Pression de l’extrême droite

Quoi qu’il en soit, le temps de la procédure, les effets de l’OQTF, «à savoir le fait d’être expulsable», sont suspendus, rappelle l’avocate jointe par CheckNews. Et, dispose l’article L614-16, dès lors que le juge administratif décide d’annuler l’OQTF, l’étranger doit être «muni d’une autorisation provisoire de séjour jusqu’à ce que l’autorité administrative ait à nouveau statué sur son cas».

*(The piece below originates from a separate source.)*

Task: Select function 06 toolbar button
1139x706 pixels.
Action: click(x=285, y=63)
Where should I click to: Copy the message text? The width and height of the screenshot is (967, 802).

Sans surprise, l’affaire Lola a également fait ressurgir le débat sur le faible taux d’exécution des OQTF. Sous pression de l’extrême droite, Olivier Véran, porte-parole du gouvernement, a concédé mercredi que «nous devons faire mieux». Il y a cinq ans presque jour pour jour, ce débat récurrent avait eu lieu, après l’attentat terroriste ayant coûté la vie à deux jeunes femmes à Marseille, tuées par un Tunisien en situation irrégulière. CheckNews avait expliqué pourquoi ce taux était si bas. Parmi les principales raisons figuraient le manque de moyens, les annulations d’OQTF par les juges (suite à des procédures bâclées), ou encore les absences de délivrance de laisser-passer consulaire par le pays tiers dont est issue la personne concernée. Un article en préparation reviendra sur cette problématique du (faible) taux d’exécution, en dépit des (multiples) promesses des responsables politiques.